───── Data shown ─────

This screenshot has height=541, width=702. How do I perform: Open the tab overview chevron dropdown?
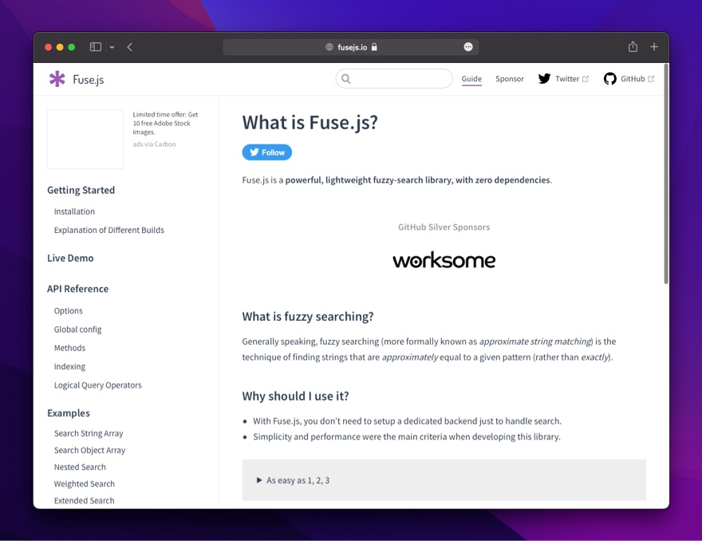point(112,46)
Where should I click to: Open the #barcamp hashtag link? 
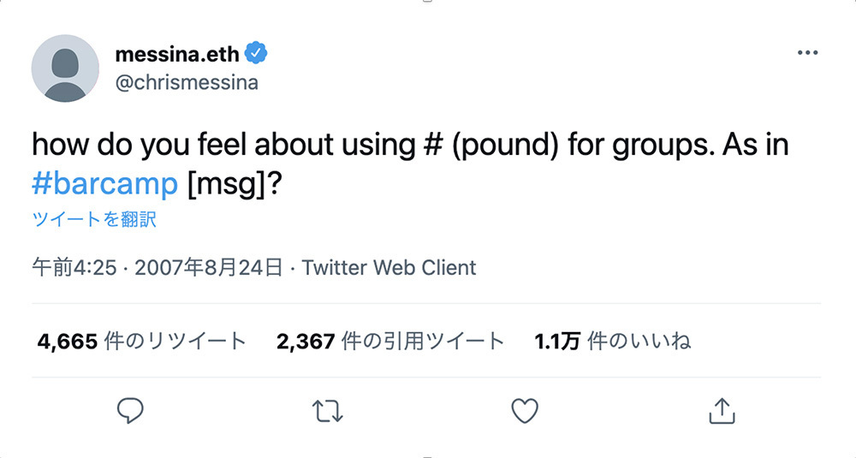pyautogui.click(x=104, y=184)
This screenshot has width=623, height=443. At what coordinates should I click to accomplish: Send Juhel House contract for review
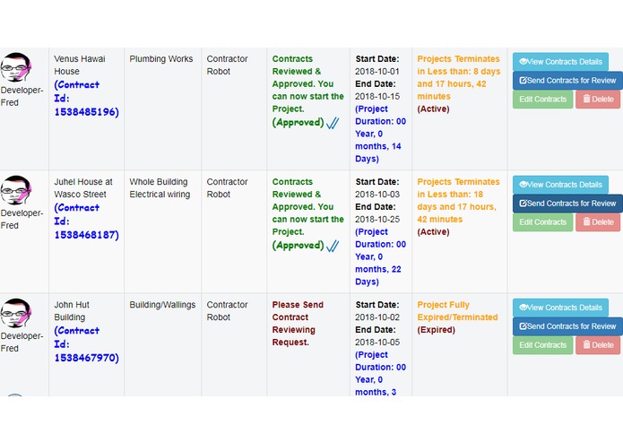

─────

Task directions:
Each record above should be duplicated word for word, with no pictures included.

Answer:
This screenshot has height=541, width=702. How do I perform: Open the tab overview chevron dropdown?
point(112,46)
Where should I click to: Open the #barcamp hashtag link? 
pyautogui.click(x=104, y=184)
This screenshot has width=623, height=443. At what coordinates should I click to accomplish: Send Juhel House contract for review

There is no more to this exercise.